When I began on the Noe side, I was directed to the matriarch, Hattie, who would sure to be a font of information.  I can still see her standing in her garden when I went to meet her.  She had on her floral housedress, protected by a full apron. You know the kind, the ones that slip over the head, cover the skirt and chest, and tie in the back.  She had on her big straw garden hat, its wide brim protecting neck and face from sunburn.  When she stepped out of the garden to greet me, I was delighted to see old-fashioned white sandals coupled with white anklets, a sure sign of grandmas of that era.  She strode…yes, strode…though in her 80s at the time, I think, or close to it, she radiated energy.  As she came across the lawn, she stripped off her gardening gloves and set them on a bench by the garage.  Propping her hoe alongside, she said, “Let’s go!  The cemetery is where I can tell you everything you want to know.”  And off we went.  She took me to two cemeteries and pointed out the Who’s Who of the family, adding stories about all the people, most of whom she’d known.  We had a great time.  By the time the wedding came around, I knew where everyone was slotted into the tree.  I shall ever be grateful for her taking me under her wing.

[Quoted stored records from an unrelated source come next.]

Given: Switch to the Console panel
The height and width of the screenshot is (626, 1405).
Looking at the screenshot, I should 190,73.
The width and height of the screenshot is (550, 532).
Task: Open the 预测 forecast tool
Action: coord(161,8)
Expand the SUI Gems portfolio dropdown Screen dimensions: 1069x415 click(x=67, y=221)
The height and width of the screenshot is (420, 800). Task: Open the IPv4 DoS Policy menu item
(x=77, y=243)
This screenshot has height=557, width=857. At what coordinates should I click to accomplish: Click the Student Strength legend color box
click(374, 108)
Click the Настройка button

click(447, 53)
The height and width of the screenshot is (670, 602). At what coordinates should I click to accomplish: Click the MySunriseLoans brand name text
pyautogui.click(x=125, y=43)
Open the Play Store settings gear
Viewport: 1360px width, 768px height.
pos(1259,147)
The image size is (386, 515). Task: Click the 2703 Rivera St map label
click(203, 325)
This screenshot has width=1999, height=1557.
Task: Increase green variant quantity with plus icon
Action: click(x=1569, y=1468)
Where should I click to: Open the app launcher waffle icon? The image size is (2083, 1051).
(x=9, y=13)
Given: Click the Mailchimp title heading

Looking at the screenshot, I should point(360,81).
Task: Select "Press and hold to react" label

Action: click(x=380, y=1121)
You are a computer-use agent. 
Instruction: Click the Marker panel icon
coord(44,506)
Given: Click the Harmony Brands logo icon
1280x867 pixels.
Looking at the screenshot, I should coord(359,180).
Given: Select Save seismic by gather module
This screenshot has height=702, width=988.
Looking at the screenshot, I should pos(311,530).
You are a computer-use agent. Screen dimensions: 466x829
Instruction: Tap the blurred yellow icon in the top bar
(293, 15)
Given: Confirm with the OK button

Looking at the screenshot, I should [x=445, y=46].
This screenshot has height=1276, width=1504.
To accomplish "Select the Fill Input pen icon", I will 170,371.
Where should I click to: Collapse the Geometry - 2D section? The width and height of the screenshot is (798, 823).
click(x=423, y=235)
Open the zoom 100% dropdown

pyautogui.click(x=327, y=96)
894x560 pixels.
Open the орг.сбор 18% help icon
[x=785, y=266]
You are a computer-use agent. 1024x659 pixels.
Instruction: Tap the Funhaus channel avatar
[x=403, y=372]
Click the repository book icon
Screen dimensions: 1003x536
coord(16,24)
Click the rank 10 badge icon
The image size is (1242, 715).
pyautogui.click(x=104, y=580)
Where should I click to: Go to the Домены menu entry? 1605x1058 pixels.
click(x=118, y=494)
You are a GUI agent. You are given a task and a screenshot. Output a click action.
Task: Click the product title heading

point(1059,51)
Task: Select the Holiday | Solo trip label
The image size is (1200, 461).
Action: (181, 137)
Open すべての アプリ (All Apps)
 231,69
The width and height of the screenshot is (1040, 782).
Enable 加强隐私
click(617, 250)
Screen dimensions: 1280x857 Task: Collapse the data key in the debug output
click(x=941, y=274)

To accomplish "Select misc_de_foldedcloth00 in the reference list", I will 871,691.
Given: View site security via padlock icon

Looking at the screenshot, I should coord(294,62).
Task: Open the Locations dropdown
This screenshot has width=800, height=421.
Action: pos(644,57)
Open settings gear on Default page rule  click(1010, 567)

I was lucky to be absorbed wholeheartedly into that family.  Most of my blood relatives on my mom’s side were either dead by the time I was born, or had children so much older than I was, that I had few close relatives.  Because my father was from Germany, all of his family were still there, which meant I met my grandparents only once, when I was a child.  A dear friend of my mom’s “adopted” us for holiday celebrations and such, and I was always considered one of the grandchildren.  I loved the years with those cousins, some of whom I’ve written about before.

But when I married, I became a Noe, and the extended family treated me as one of their own.  I would be in it for the duration, attached thoroughly and forever.  Which every once in a while, leads to a flurry of “We should get together more often,” and “Why do we see each other only at weddings and funerals?”  Then, someone puts themselves in gear and organizes a reunion.  Recently, this led to a Gathering of Our People in Oshkosh.  Bring lawn chairs, a dish to pass, and something to drink.  One woman (thanks, Mary!)  rented a park pavilion, emailed everyone, and designated a rough idea of what to bring.  (Personally, all desserts might not have been a bad thing…)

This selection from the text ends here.